La loi du marché n’est plus la loi du père : la répression contre la jeunesse a perdu sa fonction symbolique, car la loi est devenue inexistante et excessive, exclusive de toute puissance symbolique : on offre à la jeunesse le marché, le produit ,la consommation.
Compte tenu du jeunisme ambiant, le père a tendance à imiter le fils, la vieillesse devient invisible.
On assiste plus à la descente des pères qu’à l’ascension des fils. La subjectivité de chacun dépend avant tout de son aptitude à pratiquer la circulation des objets, à condition de rester à sa place, immobilisé par les contraintes sociales et acceptant le dressage qui consiste à se soumettre à l’achat compulsif de produits. Il ne s’agit pas de devenir un sujet mais de pratiquer un « nomadisme immobile » autour des objets (Alain Badiou).

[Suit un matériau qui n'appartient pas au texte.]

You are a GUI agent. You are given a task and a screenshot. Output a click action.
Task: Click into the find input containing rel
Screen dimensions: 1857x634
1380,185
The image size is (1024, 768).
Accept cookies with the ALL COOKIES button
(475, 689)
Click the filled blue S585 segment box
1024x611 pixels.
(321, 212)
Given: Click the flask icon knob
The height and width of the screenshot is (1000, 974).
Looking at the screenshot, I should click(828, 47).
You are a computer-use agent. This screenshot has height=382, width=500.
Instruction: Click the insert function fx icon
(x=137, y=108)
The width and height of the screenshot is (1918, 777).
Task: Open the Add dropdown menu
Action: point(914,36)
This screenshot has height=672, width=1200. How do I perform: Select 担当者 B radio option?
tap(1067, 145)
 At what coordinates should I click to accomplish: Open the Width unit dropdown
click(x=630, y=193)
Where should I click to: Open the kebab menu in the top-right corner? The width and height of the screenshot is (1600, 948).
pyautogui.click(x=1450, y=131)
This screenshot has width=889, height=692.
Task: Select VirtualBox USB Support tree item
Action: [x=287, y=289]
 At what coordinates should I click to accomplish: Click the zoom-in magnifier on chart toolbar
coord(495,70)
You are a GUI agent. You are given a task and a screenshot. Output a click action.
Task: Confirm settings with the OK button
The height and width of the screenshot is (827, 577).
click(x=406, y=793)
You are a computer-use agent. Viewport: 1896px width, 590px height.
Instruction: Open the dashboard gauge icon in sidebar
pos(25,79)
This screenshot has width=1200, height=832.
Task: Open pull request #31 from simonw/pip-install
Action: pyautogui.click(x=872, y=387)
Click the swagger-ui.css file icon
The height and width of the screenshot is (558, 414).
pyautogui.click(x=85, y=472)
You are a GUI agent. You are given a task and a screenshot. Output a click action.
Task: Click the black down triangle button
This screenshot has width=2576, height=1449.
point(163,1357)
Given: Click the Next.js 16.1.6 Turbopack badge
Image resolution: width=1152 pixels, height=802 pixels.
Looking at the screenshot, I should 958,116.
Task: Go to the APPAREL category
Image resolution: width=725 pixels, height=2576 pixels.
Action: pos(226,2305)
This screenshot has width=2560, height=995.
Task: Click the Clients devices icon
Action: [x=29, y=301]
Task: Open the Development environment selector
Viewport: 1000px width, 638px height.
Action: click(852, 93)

On est envahi par le culte de l’immédiat, par l’expérience violente de l’urgence (no future).
Une partie de notre jeunesse est tenue pour désorientée, errante et violente ; elle fait peur aux adultes et la pratique du soupçon se développe : les lieux où vit cette jeunesse sont tenus pour indignes, infréquentables.
La liberté de la concurrence invite les jeunes à supprimer tous les interdits qui tournent autour de la variabilité des produits .Une étroite oligarchie impose les règles du jeu.
La jeunesse est d’autre part victime de cette idéologie qui pénalise l’échec . Ce refus de prendre le risque de l’échec prouve la déliquescence d’une société qui s’enferme dans la rigidité du principe de précaution. Or la vie , c’est dépasser la peur, prendre des risques avec audace : devenir ce qu’on est ne se fait pas sans le courage de choisir de se projeter à travers les possibles toujours changeants, en devenir , en assumant les échecs .La manière de vivre les échecs dépend entièrement de nous-mêmes, s’il est vrai qu’il existe un réel qui s’impose, qui ne dépend pas de nous .La jeunesse ne doit pas avoir peur d’échouer ; l’essentiel est qu’elle se pose la question : que vais-je faire de ce que je sais ?
Un grand scientifique, Gaston Bachelard, a écrit : « la vérité n’est jamais qu’une erreur rectifiée ». Le seul moyen d’apprendre c’est de rectifier ses erreurs. Savoir rater, refaire, recommencer ; savoir « échouer mieux » .Se tromper permet de découvrir comment marche le monde, le déchiffrer, c’est savoir qui nous sommes devenus, dans ce réel qui comprend à la fois des choses intangibles et des choses à changer. Penser c’est douter, surmonter ses échecs, penser librement sans peur, accepter ses tâtonnements, dépasser ses succès : « La sagesse de l’échec est existentialiste : échouer c’est se demander ce que nous pouvons devenir…essayer de se réinventer le plus possible, mais dans la fidélité à son désir » (Charles Pépin ).
Il est des périodes où le réel bascule, où le devenir fait irruption à l’état pur , où les modes de vie changent, où les danseurs de cordes triomphent . C’est mai, c’est le printemps, c’est la jeunesse vivante de 1968.
« Ce fut un phénomène de voyance …comme si une société voyait tout d’un coup ce qu’elle contenait d’intolérable, et voyait aussi la possibilité d’autre chose. C’est un phénomène collectif, sous la forme : « du possible ,sinon j’étouffe » . Le possible ne préexiste pas , il est créé par l’évènement . C’est une question de vie. L’évènement crée une nouvelle existence. Il produit une nouvelle subjectivité (nouveaux rapports avec le corps, le temps, la sexualité, le milieu, la culture ,le travail …) » Gilles DELEUZE.
Quand on possède la jeunesse, on a la chance d’aimer, de rire, d’inventer l’aventure, de gommer l’aigreur, de trembler de tendresse, dans toutes les couleurs du soleil.